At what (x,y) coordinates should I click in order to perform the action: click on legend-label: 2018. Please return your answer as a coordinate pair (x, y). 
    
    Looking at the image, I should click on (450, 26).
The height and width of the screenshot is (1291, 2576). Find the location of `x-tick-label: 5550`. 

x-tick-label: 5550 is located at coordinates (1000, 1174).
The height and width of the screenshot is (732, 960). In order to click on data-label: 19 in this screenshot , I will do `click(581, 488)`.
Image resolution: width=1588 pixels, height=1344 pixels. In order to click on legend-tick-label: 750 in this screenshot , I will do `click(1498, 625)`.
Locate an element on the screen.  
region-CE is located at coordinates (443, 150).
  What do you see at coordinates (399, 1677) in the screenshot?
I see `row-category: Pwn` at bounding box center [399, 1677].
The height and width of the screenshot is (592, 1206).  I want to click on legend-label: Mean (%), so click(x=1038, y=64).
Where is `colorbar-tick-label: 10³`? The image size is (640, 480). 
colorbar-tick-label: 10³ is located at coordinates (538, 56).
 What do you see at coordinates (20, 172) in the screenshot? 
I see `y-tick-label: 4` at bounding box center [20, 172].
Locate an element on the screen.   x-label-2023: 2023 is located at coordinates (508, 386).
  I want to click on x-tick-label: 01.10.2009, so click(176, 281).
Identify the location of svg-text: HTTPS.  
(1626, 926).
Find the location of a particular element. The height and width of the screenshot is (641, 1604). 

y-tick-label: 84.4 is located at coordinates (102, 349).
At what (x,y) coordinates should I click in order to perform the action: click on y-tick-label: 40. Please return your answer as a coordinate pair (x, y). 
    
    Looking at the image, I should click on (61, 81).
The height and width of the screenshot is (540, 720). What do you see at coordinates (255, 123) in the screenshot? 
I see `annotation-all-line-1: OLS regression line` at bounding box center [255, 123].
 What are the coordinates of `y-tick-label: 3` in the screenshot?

********************

**The problem:**
Duplicate the listing from its first line through the line containing "Looking at the image, I should click on (450, 26).", keeping both ends and changing nothing.

**Written response:**
At what (x,y) coordinates should I click in order to perform the action: click on legend-label: 2018. Please return your answer as a coordinate pair (x, y). 
    
    Looking at the image, I should click on (450, 26).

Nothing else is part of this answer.